▸ Kutipan yang Diberikan:
********
Kamu Dalam aku


— hold it against me until it's gone

إِذْ أَوَى الْفِتْيَةُ إِلَى الْكَهْفِ فَقَالُوا رَبَّنَا آتِنَا مِن لَّدُنكَ رَحْمَةً وَهَيِّئْ لَنَا مِنْ أَمْرِنَا رَشَدًا ۞ [القرآن الكريم سورة الكهف : ١٠] 
 
Kamu Dalam aku — hold it against me until it's gone
Kamu Dalam aku — hold it against me until it's gone
Manusia adalah makhluk berperasaan, sehingga rasa bagi manusia menjadi landasan yang kuat. Ketika ada seseorang yang memiliki satu set badan lengkap tanpa dapat merasakan rasanya sendiri, apalagi rasa manusia lainnya, dia seakan robot.

Robot memang bisa dirancang memiliki kepintaran melebihi kepintaran para perancangnya. Hanya saja, robot belum bisa dirancang untuk memiliki rasa.

Segala benda maupun peristiwa yang memberikan manfaat pada rasa manusia pasti berguna bagi keberlangsungan keseharian ummat manusia. Rasa kasih sayang misalnya, sanggup membawa kita pada rasa sama hingga segala yang dilakukan memberikan kegembiraan.

Sama-sama merasakan adanya kesamaan, kesetaraan, maupun keserupaan rasa antara dia sendiri dengan seluruh ciptaan Pelantan. Rasa kasih sayang menahan kita untuk tak melakukan segala hal yang merisak rasa liyan.
********
▸ Materi yang Diberikan:
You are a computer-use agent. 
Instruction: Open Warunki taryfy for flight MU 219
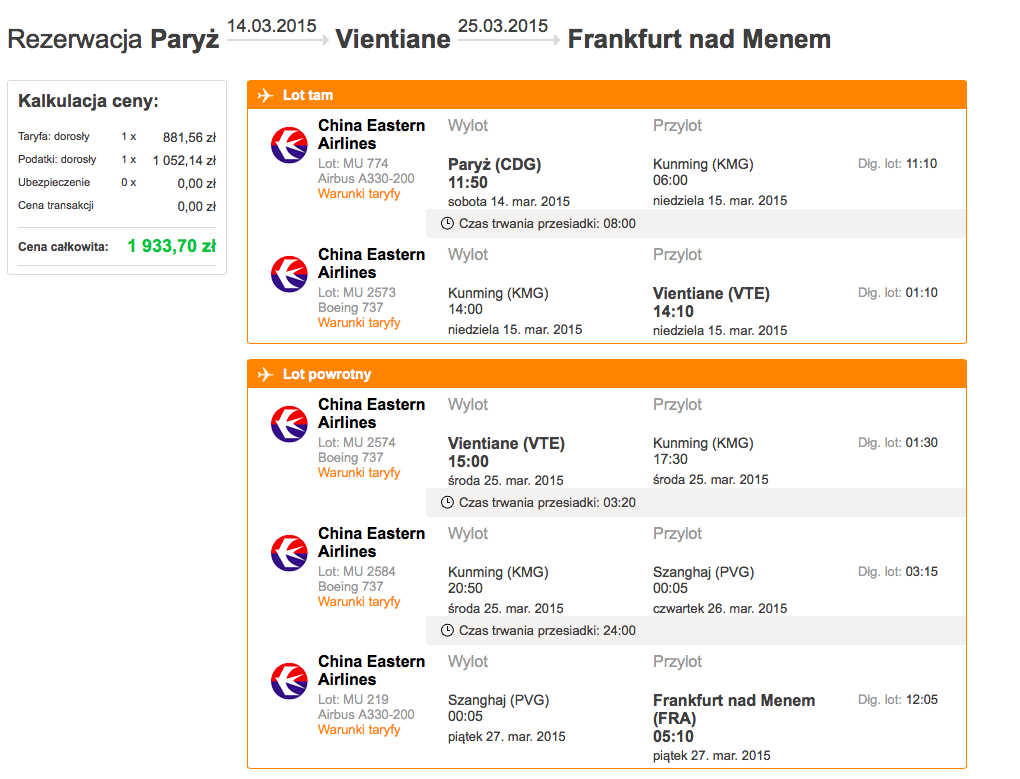(359, 730)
********
Salin persis bagian kutipan tentang rasa manusia mulai dari "Segala benda maupun" sampai dengan "merisak rasa liyan.". Materi ini tidak ada hubungannya dengan kutipan di atas.

▸ Jawaban Tugas:
Segala benda maupun peristiwa yang memberikan manfaat pada rasa manusia pasti berguna bagi keberlangsungan keseharian ummat manusia. Rasa kasih sayang misalnya, sanggup membawa kita pada rasa sama hingga segala yang dilakukan memberikan kegembiraan.

Sama-sama merasakan adanya kesamaan, kesetaraan, maupun keserupaan rasa antara dia sendiri dengan seluruh ciptaan Pelantan. Rasa kasih sayang menahan kita untuk tak melakukan segala hal yang merisak rasa liyan.